Published on December 28th, 2011 by in GMAT, GRE, SAT

They are the types of math problems that chase you around with an ax through your most terrifying nightmares. When you see one on the SAT, GRE, or GMAT you want to scream with frustration and discombobulation.

They are SAT, GRE, or GMAT word problems that involve the intersection of one thing happening every nth time and a second thing happening every yth time. But these word problems are actually child’s play if you know one simple rule about common multiples.

Here’s an example:

In the town of Lindenberry, the Town Council meets every 4 days. The School Board, a separate organization, meets every 6 days. Neither group ever cancels a scheduled meeting for any reason. Last year the Town Council and the School Board both held meetings on January 1. How many more times last year did both the Town Council and the School Board meet on the same day?

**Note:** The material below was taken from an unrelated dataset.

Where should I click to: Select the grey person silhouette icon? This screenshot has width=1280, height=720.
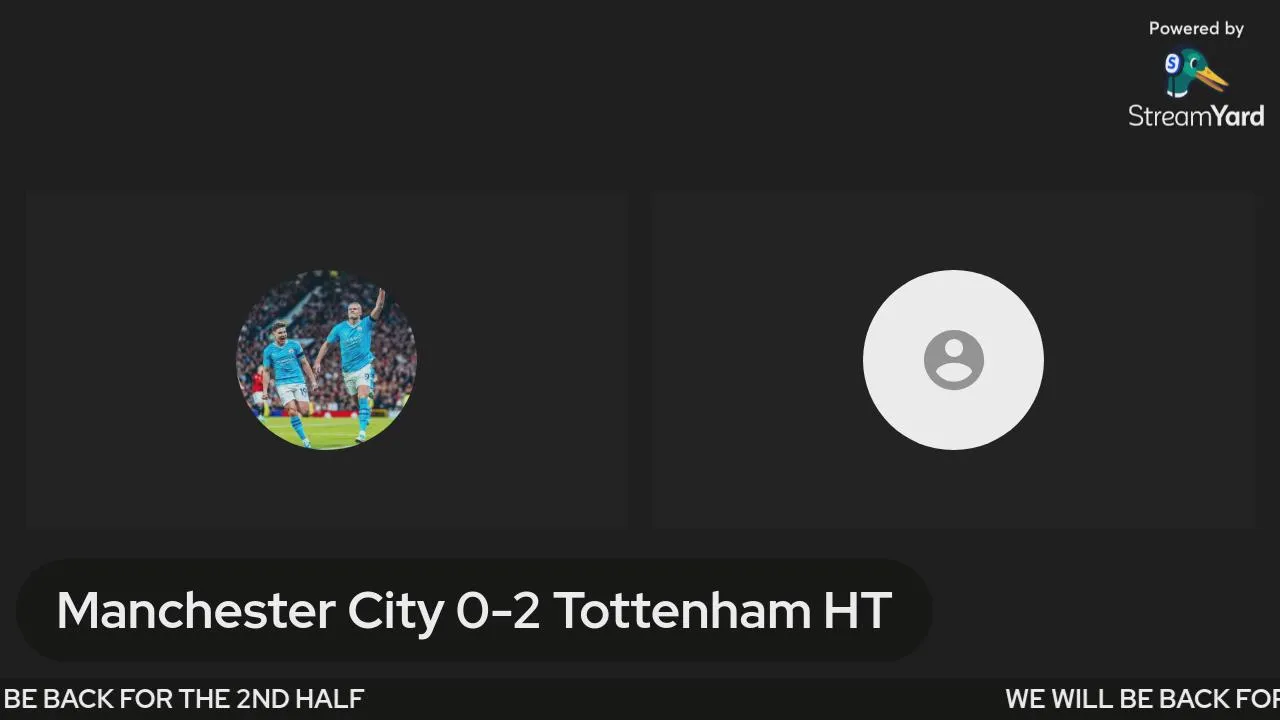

Seem difficult? It’s actually a problem you could solve on you SAT, GRE, or GMAT in about thirty seconds if you know the rule.

Obviously the problem involves multiples. The Town Council is meeting every 4 days. So it will meet after 4 days, after 8 days, after 12 days, etc. There is no need to write this out on your SAT, GRE, or GMAT, but just to illustrate I will write out the first few multiples:

4, 8, 12, 16, 20, 24, 28, 32, 36, 40, 44, 48, 52…

The School Board meets every 6 days. I will write out the first few of those multiples:

6, 12, 18, 24, 30, 36, 42, 48, 54…

Notice the multiples the two lists have in common: 12, 24, 36, 48. What do you think will be the next one they have in common? If you guessed 60 then you see the pattern- the common multiples are multiples of 12. Here’s the broader rule:

The common multiples of any two numbers are all multiples of the first (smallest) common multiple.

We could have stopped after finding 12. Once you find the first common multiple, you know all the others. In our problem, the Town Council and the School Board hold meetings on the same day every 12 days.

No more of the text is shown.